__Page text__
[START]

Jupyter notebooks are an excellent resource for interactive development and data analysis using Python, R, and other languages. Jupyter notebooks can contain live code, equations, visualizations, and explanatory text which provide an integrated enviornment to use, learn, and teach interactive data analysis.

CU Research Computing (CURC) operates a JupyterHub server that enables users to run Jupyter notebooks on Summit or Blanca for serial (single core) and shared-memory parallel (single node) workflows. The CURC JupyterHub uses the next-generation JupyterLab user interface. The CURC JupyterHub runs atop of Anaconda. Additional documentation on the CURC Anaconda distribution is available and may be a good pre-requisite for the following documentation outlining use of the CURC JupyterHub.

Step 1: Log in to CURC JupyterHub

CURC JupyterHub is available at https://jupyter.rc.colorado.edu. To log in use your RC credentials. If you do not have an RC account, please request an account before continuing.

[END]

[Rows on where targets appear]
[START]

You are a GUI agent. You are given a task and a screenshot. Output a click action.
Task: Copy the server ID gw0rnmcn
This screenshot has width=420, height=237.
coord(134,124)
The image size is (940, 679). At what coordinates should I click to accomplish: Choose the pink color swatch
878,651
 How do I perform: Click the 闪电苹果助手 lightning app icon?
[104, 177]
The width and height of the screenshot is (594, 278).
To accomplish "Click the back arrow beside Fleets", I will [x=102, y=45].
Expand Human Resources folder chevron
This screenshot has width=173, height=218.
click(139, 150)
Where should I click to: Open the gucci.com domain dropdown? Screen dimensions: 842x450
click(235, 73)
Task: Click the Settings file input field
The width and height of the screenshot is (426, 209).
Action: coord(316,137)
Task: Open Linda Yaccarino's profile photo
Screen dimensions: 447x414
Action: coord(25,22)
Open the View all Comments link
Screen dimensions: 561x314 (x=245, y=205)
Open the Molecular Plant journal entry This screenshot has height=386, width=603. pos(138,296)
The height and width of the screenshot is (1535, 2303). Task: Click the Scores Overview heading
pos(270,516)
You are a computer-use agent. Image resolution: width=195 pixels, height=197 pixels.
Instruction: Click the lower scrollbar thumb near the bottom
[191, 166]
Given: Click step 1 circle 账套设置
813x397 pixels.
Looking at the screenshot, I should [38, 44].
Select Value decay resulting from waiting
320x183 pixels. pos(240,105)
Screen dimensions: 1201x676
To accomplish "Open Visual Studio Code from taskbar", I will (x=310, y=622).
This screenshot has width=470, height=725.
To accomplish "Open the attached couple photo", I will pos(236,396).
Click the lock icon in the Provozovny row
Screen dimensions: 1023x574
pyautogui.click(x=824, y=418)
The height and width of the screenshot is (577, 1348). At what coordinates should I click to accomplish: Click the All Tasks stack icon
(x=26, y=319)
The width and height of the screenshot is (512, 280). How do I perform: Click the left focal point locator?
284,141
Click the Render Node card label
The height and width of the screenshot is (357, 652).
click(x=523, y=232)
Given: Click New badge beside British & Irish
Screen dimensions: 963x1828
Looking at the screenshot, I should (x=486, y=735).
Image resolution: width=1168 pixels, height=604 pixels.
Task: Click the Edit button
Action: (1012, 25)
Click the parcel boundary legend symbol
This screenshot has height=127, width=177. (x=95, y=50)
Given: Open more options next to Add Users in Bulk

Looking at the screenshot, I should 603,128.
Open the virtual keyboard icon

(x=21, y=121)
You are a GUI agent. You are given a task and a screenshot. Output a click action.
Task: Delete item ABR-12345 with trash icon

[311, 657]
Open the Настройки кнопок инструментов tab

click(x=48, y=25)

[END]

__Jobs__
1. According to the CURC JupyterHub text, which user interface does the CURC JupyterHub use?
2. Pick up the CURC JupyterHub text after its last sentence and write the next part.

__Answers for the tasks__
1. The next-generation JupyterLab user interface.

2.
Step 2: Start a notebook server

To start a notebook server, select one of the available options in the Select job profile menu under Spawner Options and click Spawn. Available options are:

  • Summit interactive (12hr) (a 12-hour, 1 core job on a Summit “shas” node)
  • Summit Haswell (1 node, 12hr) (a 12-hour, 24 core job on a Summit “shas” node)
  • Blanca (12hr) (A 12-hour, 1 core job on your default Blanca partition; only available to Blanca users)
  • Blanca CSDMS (12hr) (A 12-hour, 1 core job on the Blanca CSDMS partition; only available to Blanca CSDMS users)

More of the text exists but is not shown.